WHAT IS REQUIRED:
Count every line in the following entries that holds the word "resolution". Only the number should be given.

Collected data entries

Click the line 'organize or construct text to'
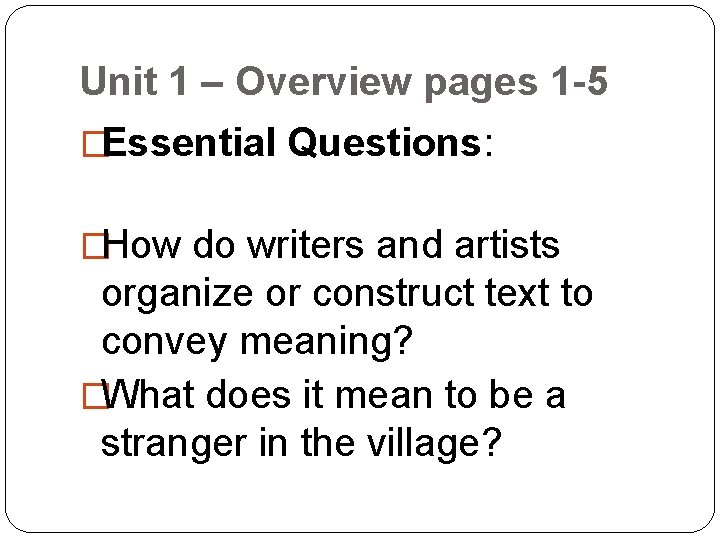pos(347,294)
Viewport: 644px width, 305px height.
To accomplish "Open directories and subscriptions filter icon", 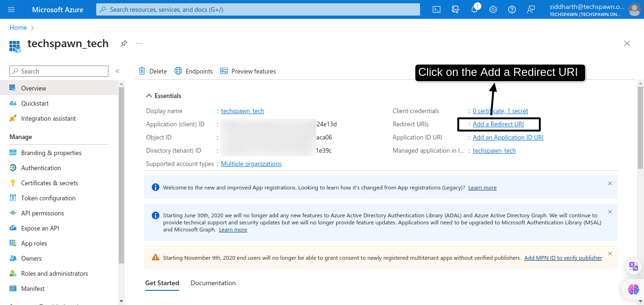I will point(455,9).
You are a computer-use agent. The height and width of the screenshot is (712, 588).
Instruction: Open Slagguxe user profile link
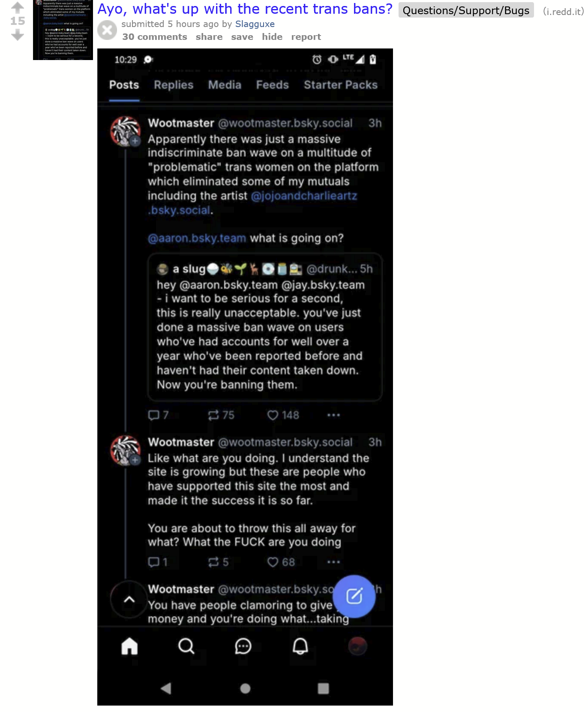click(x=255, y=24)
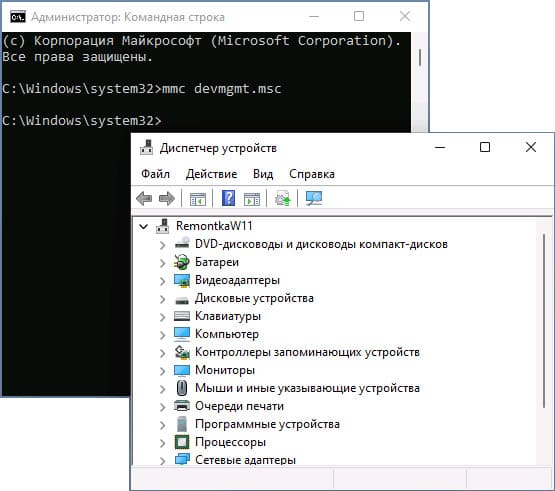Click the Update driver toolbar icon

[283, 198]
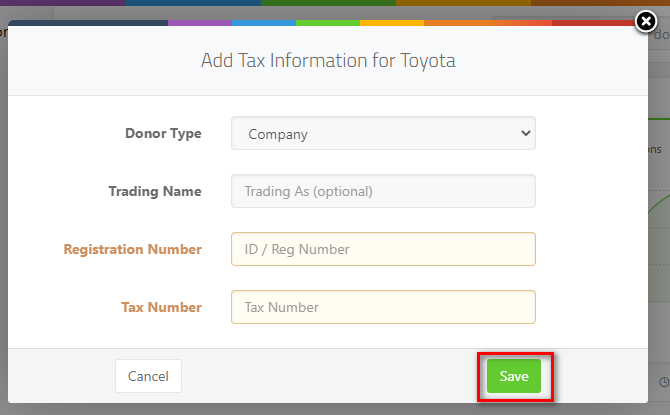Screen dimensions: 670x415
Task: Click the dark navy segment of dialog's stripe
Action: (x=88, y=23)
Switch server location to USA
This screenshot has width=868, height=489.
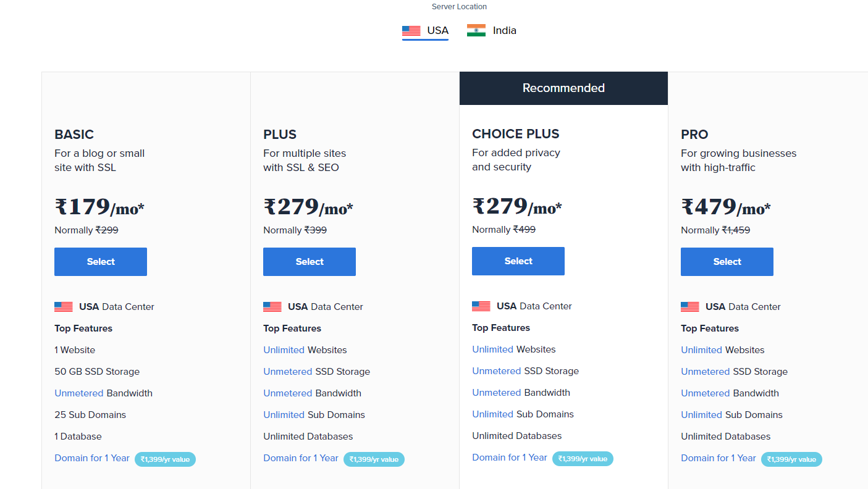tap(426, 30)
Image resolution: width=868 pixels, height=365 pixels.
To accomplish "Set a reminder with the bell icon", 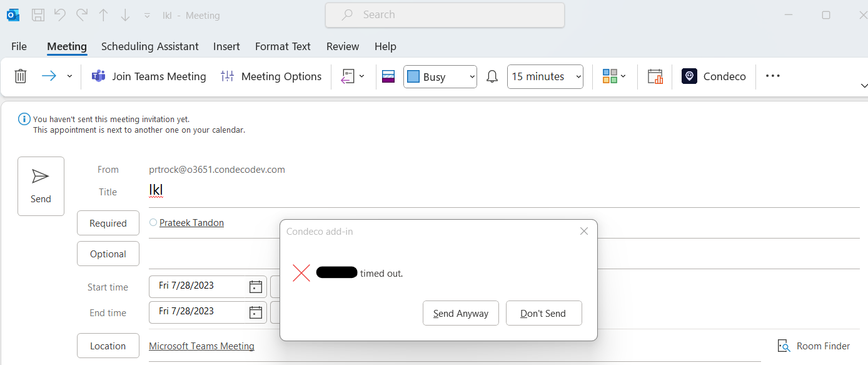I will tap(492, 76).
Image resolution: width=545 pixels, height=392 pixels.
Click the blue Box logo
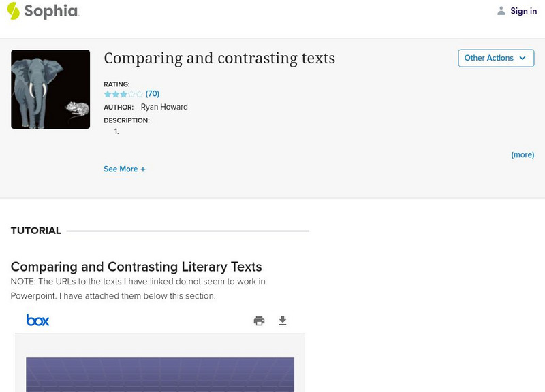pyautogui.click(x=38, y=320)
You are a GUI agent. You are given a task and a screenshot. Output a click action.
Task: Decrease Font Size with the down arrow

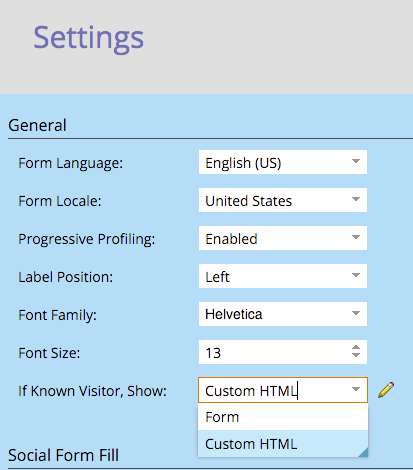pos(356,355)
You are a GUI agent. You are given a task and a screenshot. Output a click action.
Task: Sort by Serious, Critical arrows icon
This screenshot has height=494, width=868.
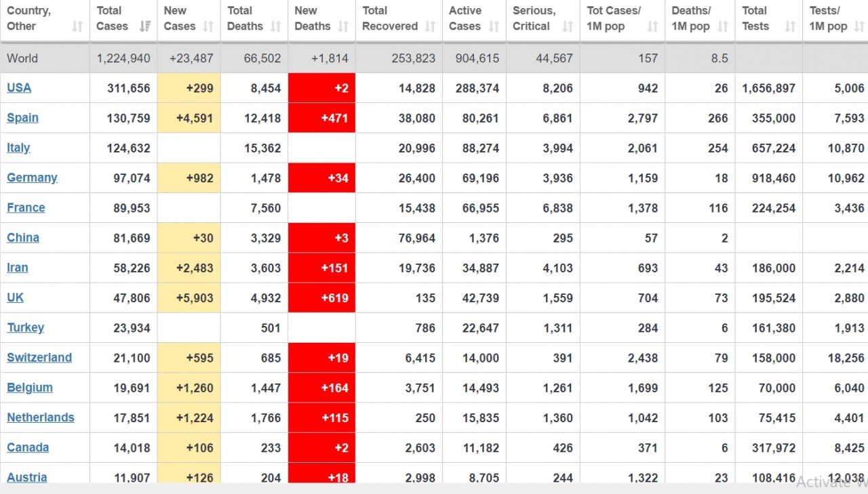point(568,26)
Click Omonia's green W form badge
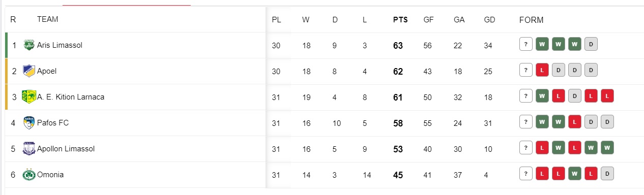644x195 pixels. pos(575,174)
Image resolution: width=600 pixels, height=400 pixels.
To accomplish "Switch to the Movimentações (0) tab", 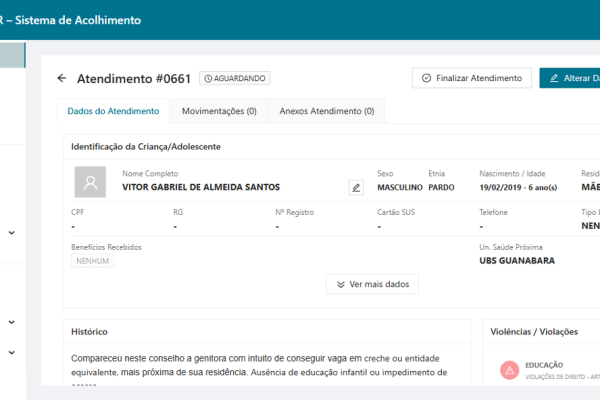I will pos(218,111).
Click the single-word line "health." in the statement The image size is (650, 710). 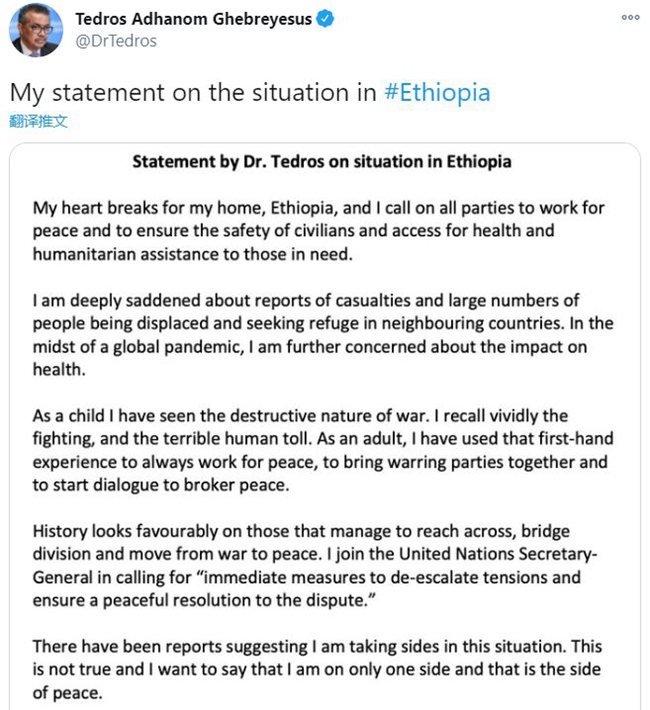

RESPONSE:
3